_What to work on_
Extend the news story below about the South Georgia couponing class, picking up right after its final quotation.

_Text segment_

┌──

Weckwert teaches classes all over South Georgia showing women and men the skills they need to cut grocery bills and financial stress.

"I saw how valuable it was to my life and how it helped my family and I wanted others to experience the same thing," says Weckwert.

The cost of the class is 15 dollars and includes a policy handbook and a cute little bag with all the tips one needs to become a successful couponer. Once students have completed the class, Weckwert prepares them for graduation at a local grocery store.

"I learned a lot. I learned how to stack coupons and save a lot of money," says student Bobby Brown.

These grads aren't suited in caps and gowns, they're armed with coupons, and a book full of policies. All of the students follow Wreckwert around for an out-of-the-classroom hands-on experience.

"I have two children. I have to learn this to teach them they can start while they are young," says student Tracy Smith.

└──

_Dataset extract_

┌──

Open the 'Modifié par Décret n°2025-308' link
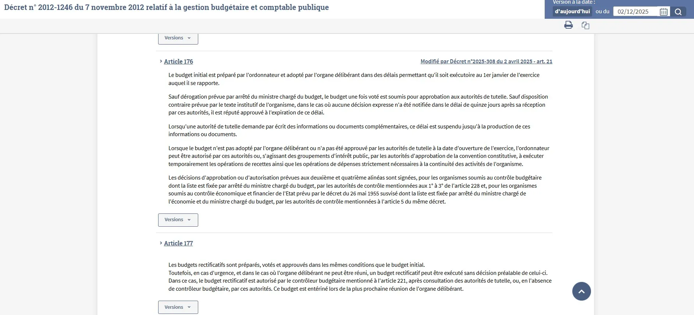Image resolution: width=694 pixels, height=315 pixels. click(x=486, y=61)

└──

_Reply to the task_
Students say they saved 60 to 70 percent after their first round of shopping.

Weckwert says couponing doesn't have to take over your life unless you get behind.

"The other day I had not couponed for three weeks. I had not cut one coupon," says Wreckwert.

So Weckwert cut our interview short and put me to work.

"Girl, get to cutting those coupons," says Wreckwert.

According to Weckwert and her students, a little couponing can go a long way.

"I have a very busy job, but I'm going to set aside time to do this," says Smith.